Airshark wrote:Why do you think you'd get incoming airflow through the back in your configuration? My top hole is not only covered, I made a custom black styrene plate for it and my case doesn't even appear to have a top hole any more. Didn't really affect temps.

Cool air doesn't come in the back slotted covers. It's hot air that has to go out. One thing I did find which unexpectedly lowered my GPU temps almost 5C was to remove the cover over the single 3-1/2" bay just above the PSU chamber. It's definitely intaking cool air, I can feel it merely by putting my hand close to the opening.

What I need is to find a good tutorial on how to fabricate odd-shaped removable filters so I can put one over that hole.
I know I get incoming air through the back. And with all other intake holes covered except the PCI slots under the card and the standard front intake, why shouldn't I?

With the 8800GTX being so hot, perhaps you should open up the top hole and add another exhaust fan.

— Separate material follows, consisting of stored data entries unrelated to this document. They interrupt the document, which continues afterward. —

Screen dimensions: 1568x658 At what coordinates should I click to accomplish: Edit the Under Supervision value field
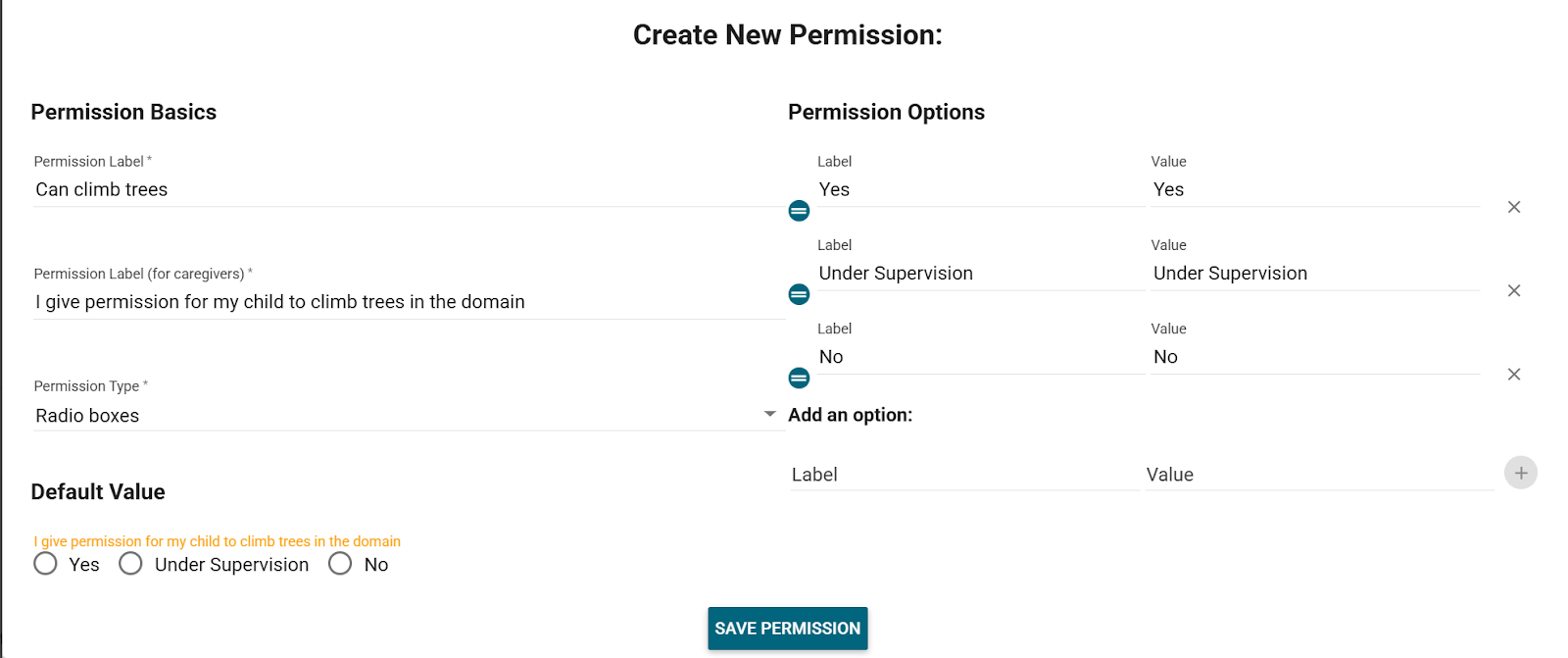(1313, 274)
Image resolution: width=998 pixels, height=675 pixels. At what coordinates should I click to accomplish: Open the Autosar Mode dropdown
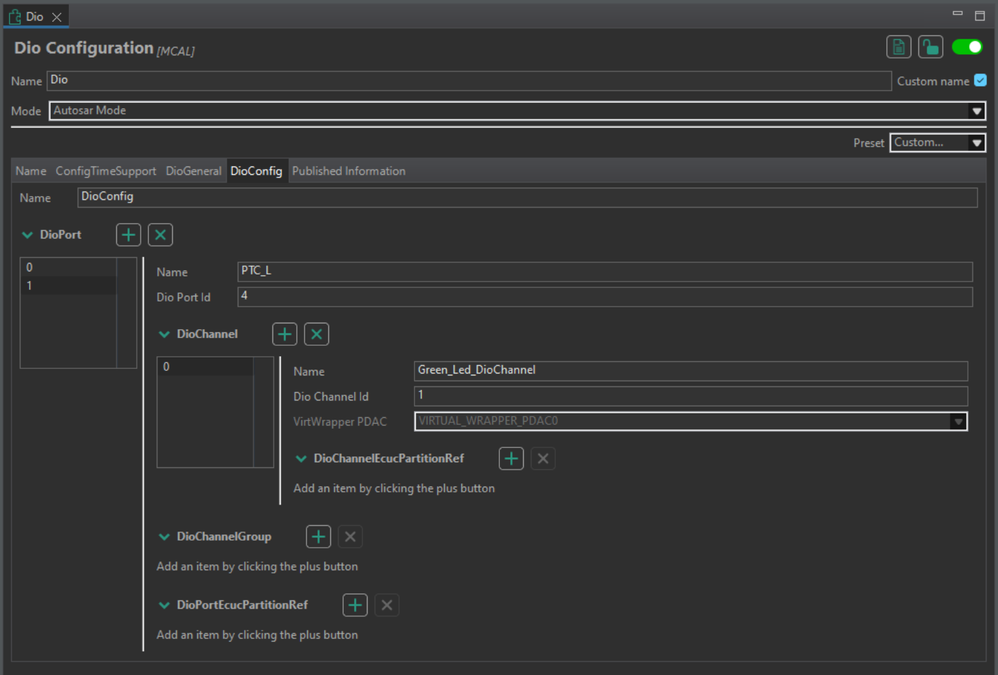click(x=977, y=111)
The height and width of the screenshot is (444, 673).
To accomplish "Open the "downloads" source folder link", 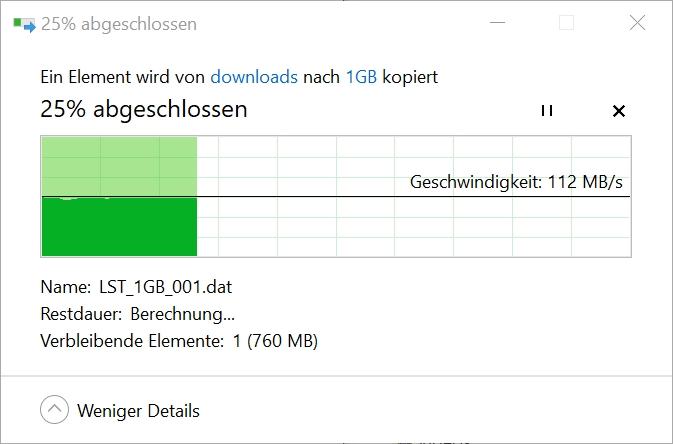I will (x=254, y=76).
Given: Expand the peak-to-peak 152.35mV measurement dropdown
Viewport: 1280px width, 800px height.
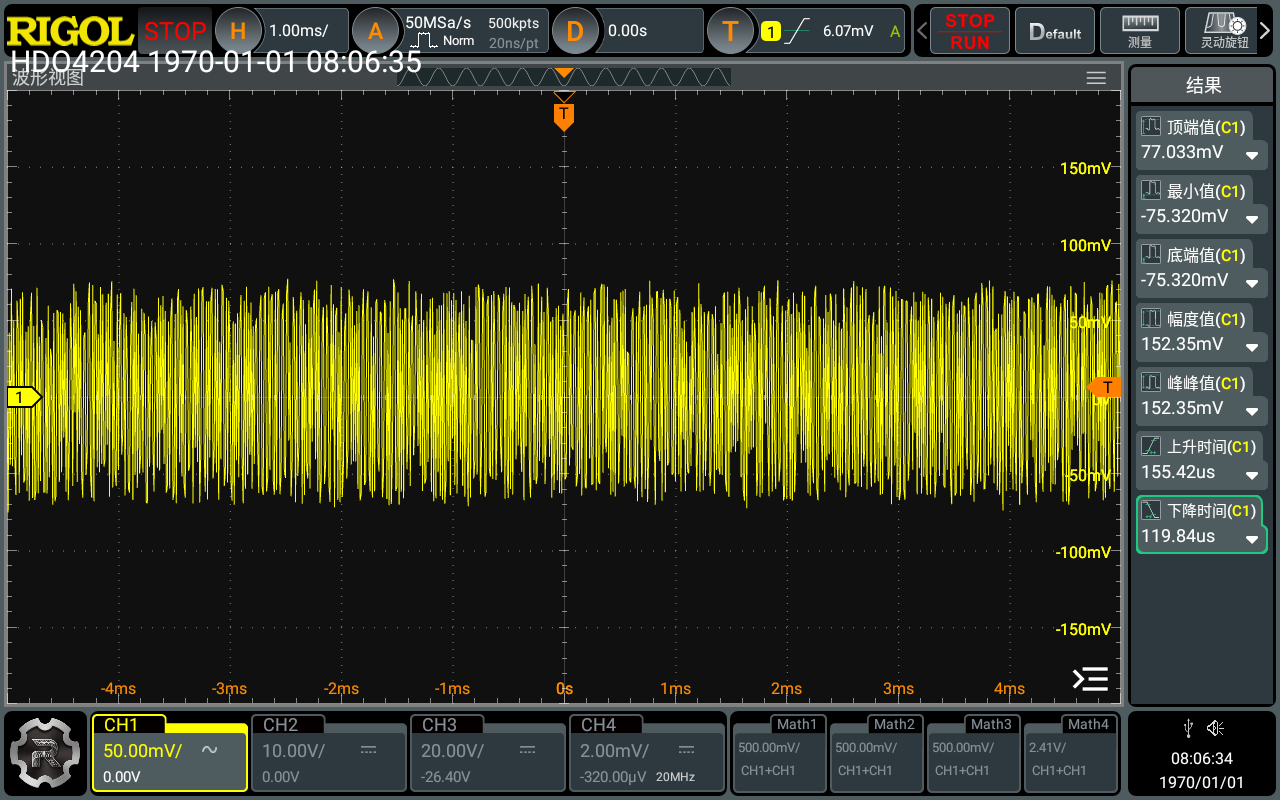Looking at the screenshot, I should tap(1251, 410).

Xbitlabs says 70W idle, 131.5W load for the 8800GTX 768MB. With that much heat dumped into the case it's no surprise that a single quiet 120mm fan is not enough.

Perhaps the 8800GTX is so hot that exhausting the hot air directly is the only viable option. In that case what you need is positive air pressure in the case and some kind of duct. But since you seem pleased with the stock cooler that is probably the best solution. I don't disagree with you on that point. What I disagree on is your opinion of the P182. With the ability to use two 120mm fans as exhaust it's not a low-airflow case.
It's not your choice of case that's the problem, it's your choice of graphics card. ;)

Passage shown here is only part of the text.